I like the locker-room sauna. Not only can a little post-workout steam nap make me feel like I’ve been more productive than I was (it’s the total time spent at the gym that counts, right?), but I love the heat and that euphoric, loose-muscled, slightly loopy feeling you get. And I swear that 15 minutes in the sauna can relieve my headaches. But I had only vague ideas about what saunas are actually intended for—sweating out toxins? Losing water weight? Releasing muscle tension? At the risk of sounding annoyingly Seinfeldian: What’s the deal with saunas?
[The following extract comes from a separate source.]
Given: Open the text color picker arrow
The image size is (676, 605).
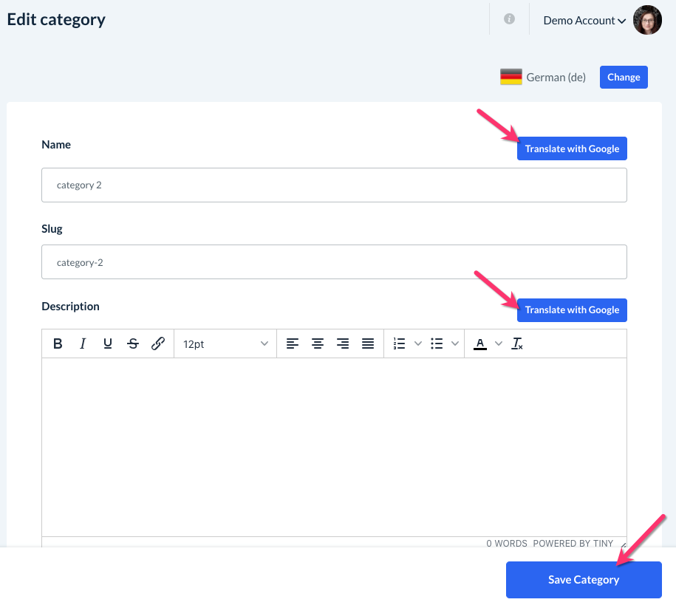Looking at the screenshot, I should pos(498,343).
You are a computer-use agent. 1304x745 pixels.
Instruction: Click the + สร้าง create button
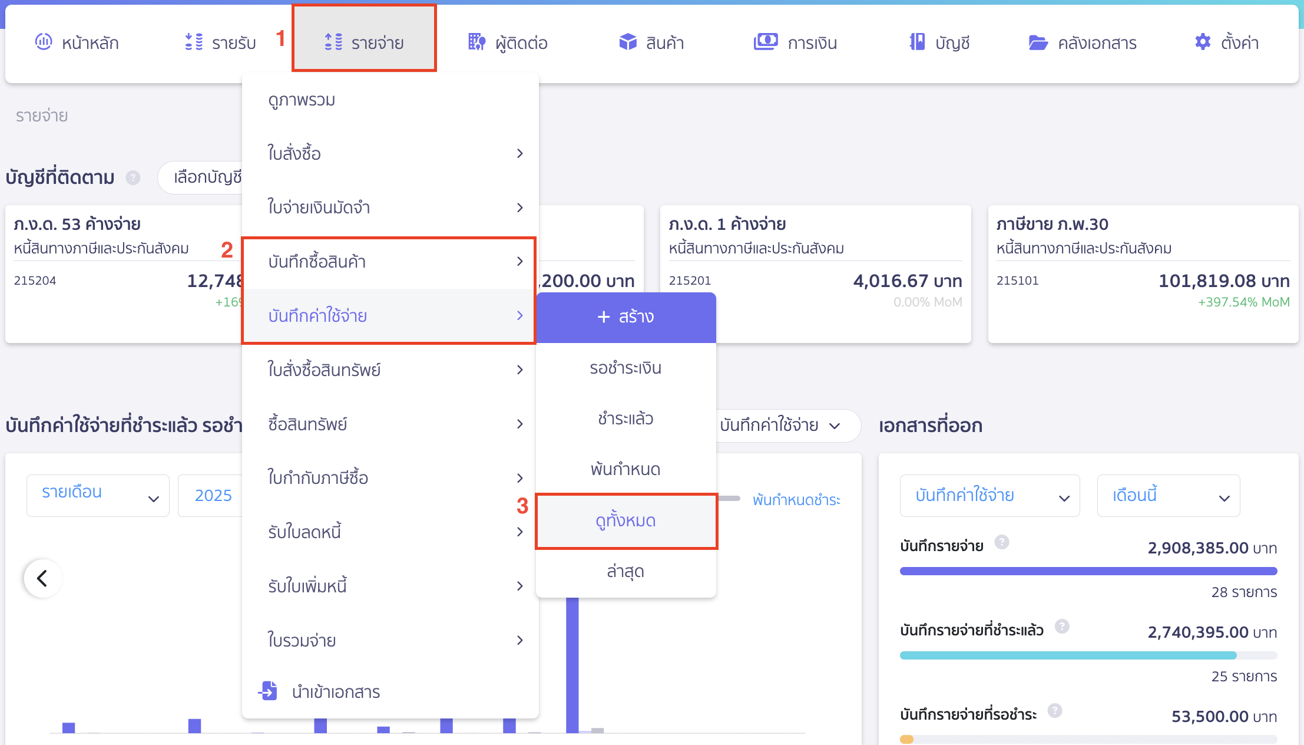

Saunas are supposed to have both short and long-term therapeutic benefits—thought they’re not safe for everyone; people with certain types of heart disease or seizure disorders should stay away. Staying in the sauna too long can also be bad, leading to dehydration, loss of electrolytes and heat stroke. But in general, saunas are safe for people of all ages. “As a rule of thumb, if a person can walk into a sauna, he or she can walk out of it,” notes the Canadian Sauna Society, though “misuse and abuse of the sauna are another matter.” [If you're still concerned, here's more on sauna health hazards and how to minimize them.]
The sweating and increased body temperature involved in sauna bathing can be good for your skin, your muscles and reducing overall stress. And the heavy sweating does help rid your body of toxins. Saunas have also been shown to reduce the incidence of common colds, enhance athletic performance and help treat:
• Obesity (“in obese patients, the body weight and body fat significantly decreased after 2 weeks of sauna therapy,” researchers note).
• High blood-pressure (as your temperature rises, your blood vessels expand)
The good people of the University of Helinski (saunas were invented by the Finnish) have put together this little guide on ‘How to Enjoy the Sauna,’ in which they note that sauna is a ‘sweat bath’ that most people go about in “totally the wrong way.” Check it out for tips on how warm the sauna should be and how long you should stay in. For additional sauna history and tips, see here.
One final word of caution: While the sauna might seem like a good idea for nursing a hangover, it’s not—according to researchers from the Finnish State Alcohol Company, “Sauna bathing and heavy drinking, and also sauna bathing during hangover phase undoubtedly create real health risks. Alcohol intoxication and particularly the hangover phase exposes a person to cardiac arrhythmias, and sauna may further increase the arrhythmia-risk.”